On April 16, 1885, a letter Mary Tape wrote to the School board was published in the Daily Alta California. The letter defended the right for Maime to attend the school rather than a segregated school for Chinese students, and it was later reprinted in newspapers across the country. Consequently, on May 22, 1885, The New North-West (Deer Lodge, MT) labeled Mary as “An Indignant Mother.” 

In her letter, Mary Tape wrote that Mr. Moulder had a grudge against her 8-year-old daughter and that Maime would never attend any of his Chinese schools. The letter wrote, “I will let the world see sir what justice there is when it is govern by the race prejudice men! Just because she don’t dress like you because she does. Just because she is descended of Chinese parents: I guess she is more of a American a good many of you that is going to prevent her being educated.”

  • “My children don’t dress like the other Chinese. They look just as phunny among them as the Chinese dress in Chinese look amongst you Caucasians”

    “It seems no matter how a Chinese may live and dress so long as you know they Chinese. Then they are hated as one. There is not any right or justice for them”

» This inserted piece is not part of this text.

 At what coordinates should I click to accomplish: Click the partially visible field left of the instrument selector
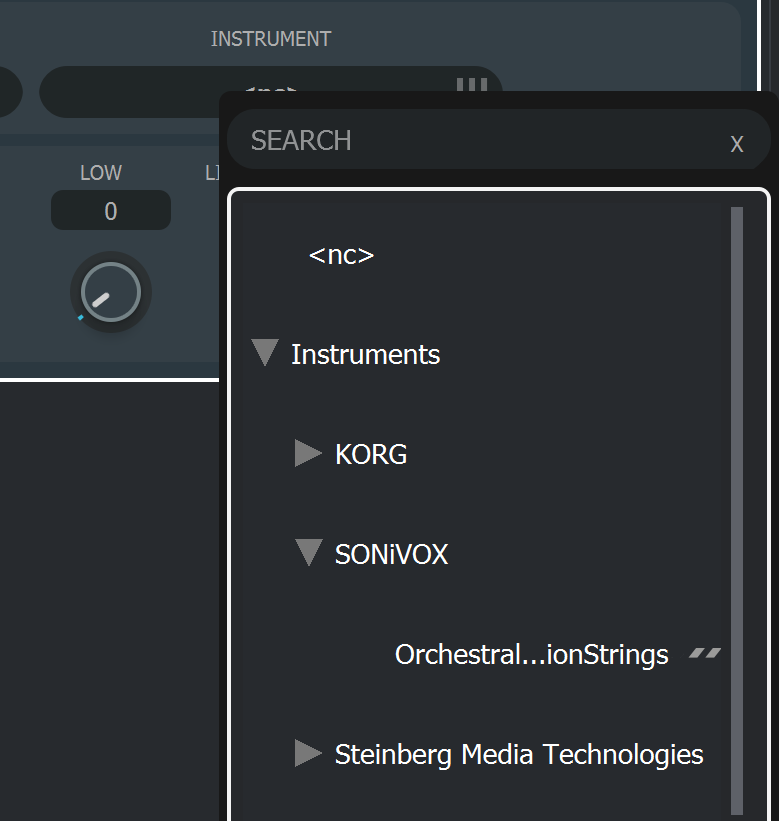point(10,92)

    “I will let the world see sir what justice there is when it is govern by the race prejudice men! Just because she don’t dress like you because she does. Just because she is descended of Chinese parents: I guess she is more of a American a good many of you that is going to prevent her being educated”

    “Is it a disgrace to be Born a Chinese? Didn’t God make us all!!!”

    “Do you call it a Christian act to compel my little children to go so far to a school that is made in purpose for them”

    “You told [my husband] it wasn’t Maime Tape you object to. If it were not Maime Tape you object to, why didn’t you let her attend the school nearest her home? Instead of first making one pretense then another pretense of some kind to keep her out?”

    “Maime Tape will never attend any of the Chinse schools of your making! Never !!!”

Aftermath

On April 13, 1885, Maime and her younger brother Frank were the first students to attend the Chinese Primary School when it opened in Chinatown despite Mary stating they would never attend a Chinese segregated school. Maime Tape never was admitted into the Spring Valley Primary School, but Chinese children began increasingly attending white schools in San Francisco after the Tape v. Hurley case.

Later…

Gong Lum V. Rice (1927)

On November 21, 1927, the Supreme Court ruled that a Mississippi school board had not violated the Fourteenth Amendment’s equal protection clause when Rosedale Consolidated School prevented Gong Lum’s daughter, Marta, a native-born US citizen of Chinese descent, from attending a white high school.

Brown V. Board of Education (1954)

On May 19, 1954, the US Supreme Court ruled Brown vs. Board of Education, stating segregated schools were unconstitutional–in violation of the Fourteenth Amendment.